Trustworthiness and privacy are of primary concern as companies connect their manufacturing and logistic infrastructures to the Internet of Things (IoT). They want to reap the benefit of automated asset management, process control and predictive maintenance. However, to do so effectively, companies need to facilitate information sharing among trustworthy partners while complying with data protection and privacy preserving regulations. In this respect, Distributed Ledgers (a.k.a. Blockchains) offer a viable solution by enabling their participants to discover one another and establish peer-to-peer trust relations without a centralized intermediary. Nonetheless, this approach comes with a caveat: Blockchains may not scale well. Since each Blockchain-based transaction must be attested by multiple Blockchain participants, it may take time to complete a transaction. Besides, since each transaction is processed by multiple participants, information privacy is sacrificed in exchange for Byzantine fault tolerance and trustworthiness of the results. To overcome these shortcomings of on-chain computing, OffChain Trusted Computing was devised to offload the bulk of transaction workload to the Trusted Execution Environments (TEEs) established in the off-chain computing nodes that are trusted by the Blockchain participants, leaving only the execution of business logic to on-chain computing. This hybrid approach greatly increases the efficiency and speed of the transactions.

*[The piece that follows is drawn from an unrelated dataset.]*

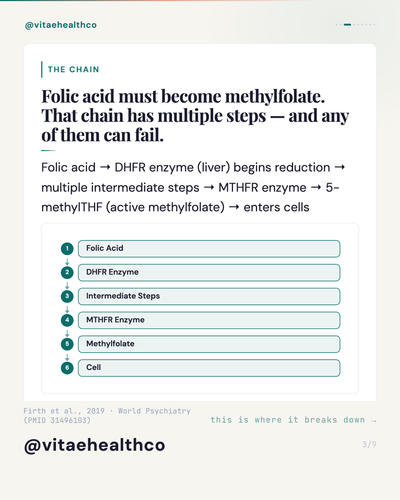
Task: Click THE CHAIN section label
Action: tap(73, 69)
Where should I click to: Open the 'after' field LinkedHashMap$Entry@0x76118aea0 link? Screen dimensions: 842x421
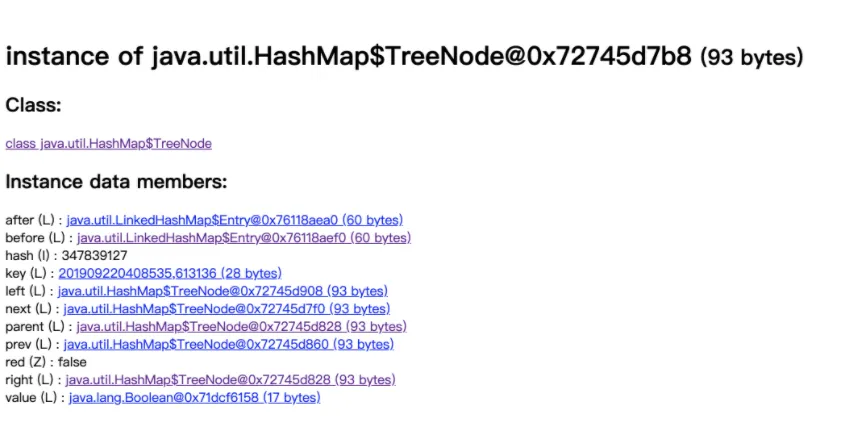[234, 220]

Moreover, by concealing the input and output of the TEEs with data encryption and verifying the states of transaction execution in the TEEs through remote attestation, Off-Chain Trusted Computing can preserve the information privacy of data providers and confirm the proper execution of the business logic. This column provides an introduction to this new technology by explaining its operation, surveying its standardized application programming interfaces (APIs) and mentioning an example application.